→ **Data for processing**
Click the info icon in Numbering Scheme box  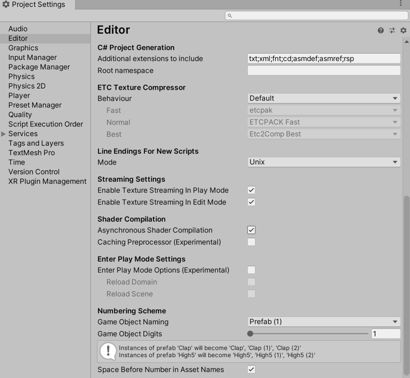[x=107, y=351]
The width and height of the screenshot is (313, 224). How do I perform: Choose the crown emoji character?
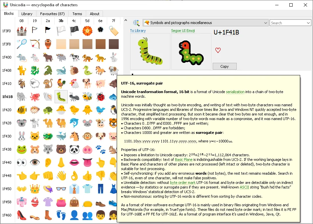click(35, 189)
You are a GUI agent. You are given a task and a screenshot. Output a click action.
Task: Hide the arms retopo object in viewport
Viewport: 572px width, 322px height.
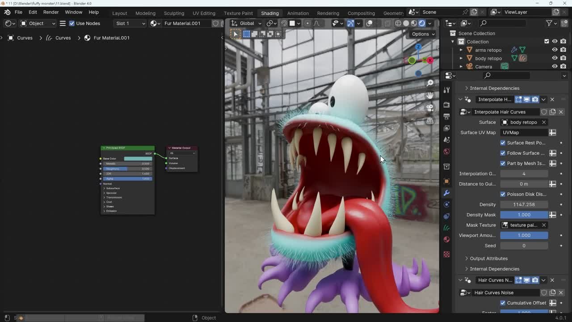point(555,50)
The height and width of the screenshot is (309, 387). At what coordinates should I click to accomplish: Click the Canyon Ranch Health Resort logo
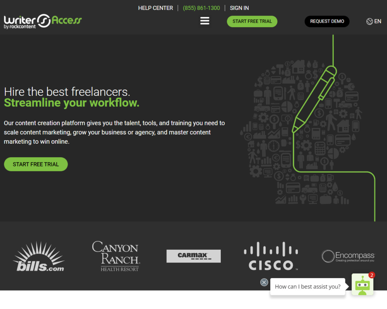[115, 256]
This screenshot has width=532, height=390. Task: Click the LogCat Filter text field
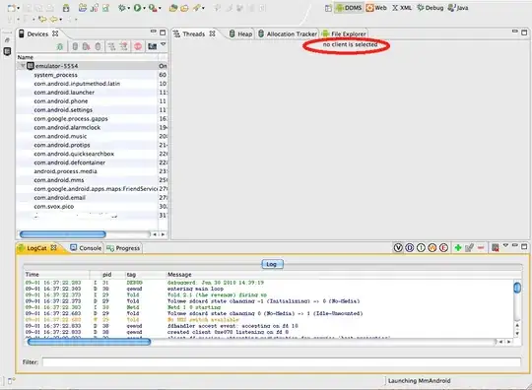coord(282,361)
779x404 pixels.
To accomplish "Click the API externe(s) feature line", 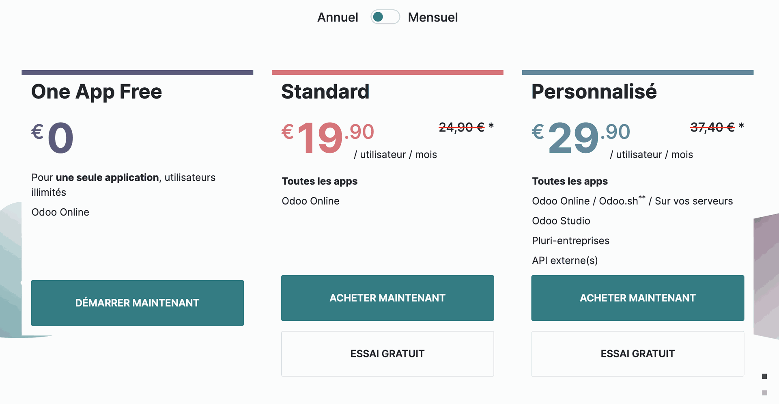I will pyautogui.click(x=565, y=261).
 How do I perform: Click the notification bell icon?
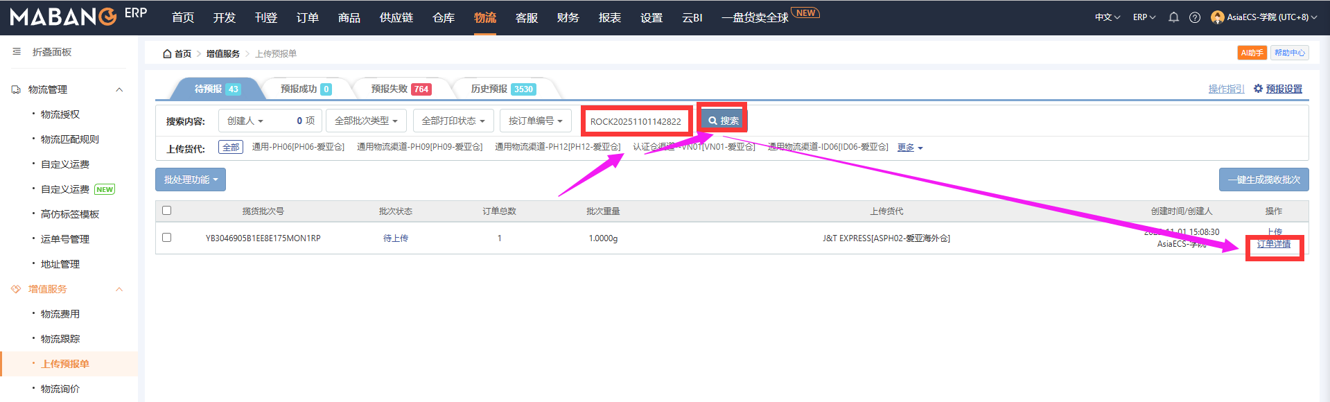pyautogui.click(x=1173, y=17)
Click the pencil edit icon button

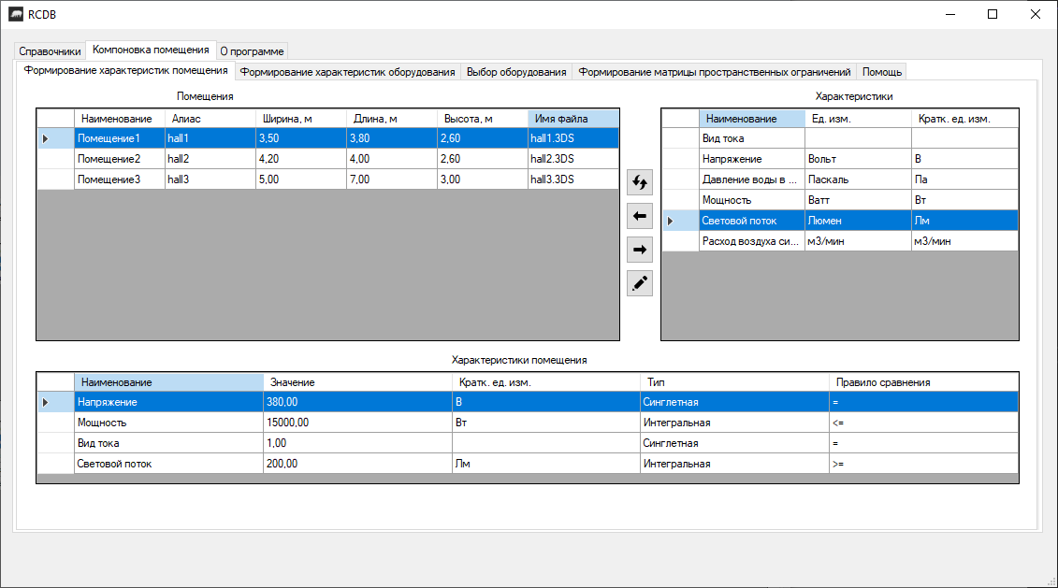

→ **Task brief**
Do not copy pictures. Restate exactly the lines from the one containing "How do I perform: Click" through the last line of the records.

→ **Exercise output**
 How do I perform: Click the notification bell icon?
pyautogui.click(x=1173, y=17)
Click the pencil edit icon button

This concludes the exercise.